Tuesday 28 October 2014

Lucidity.

Because I am lucid with my written words this may make you think I can talk easily. The difference between speech and written words in the brain is huge and I have had the tumour removed near my speech centre of the brain and it is bruised. Therefore I am finding it difficult to put things into words and talk out loud. I am distressed by this but it won't stop me writing.

It took Paul to point this out and it gave me great comfort today. I am more lucid than I think I am.

My old teacher Mrs O Leary always said she thought I'd be able to write a book.

Maybe this is the way forward for me. It may take a while for the swelling to go down in the speech area.

I am finding it difficult to talk to even the doctors and Paul and Tilda. I feel like I am a spectator on life only able to comment on things and not join in.

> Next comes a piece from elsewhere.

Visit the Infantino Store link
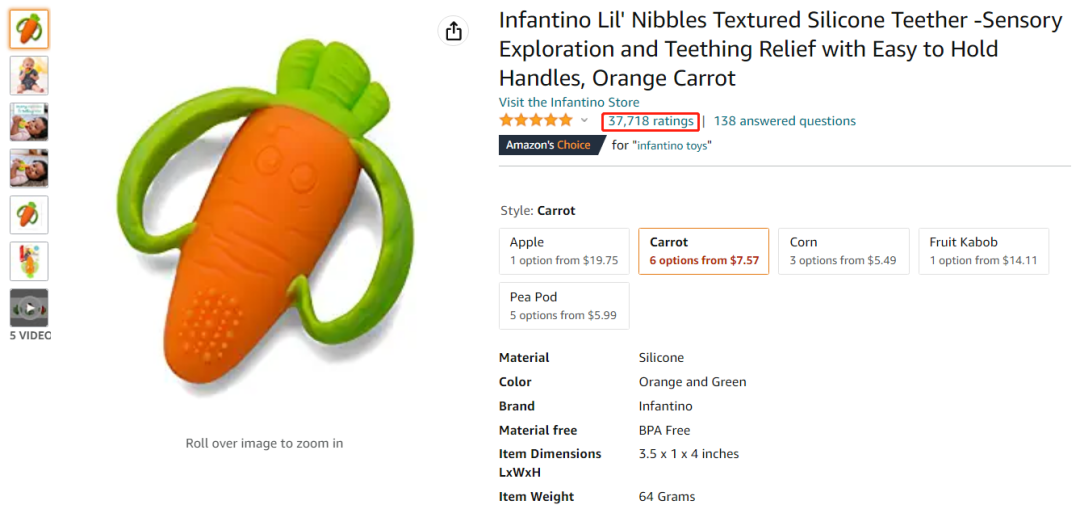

Tilda came in today and I was struck by just how grown up she is, and she's just 4. I struggled with the chatter and to know what to say to her and Paul when it is all up here in my head not knowing how to come out. She must wonder what's going on, so must P, but I can't tell them. It's not possible. It's forever stuck in thoughts and feelings lost. I will think of these days as the lost days.

The steroids worry me though, as to how they can make you feel so very out of yourself.  I wrote him a brain addled steroid induced email at midnight last night that I hope he'll not ever read.

Oh Rod, Jane and Freddie how have you done this to me?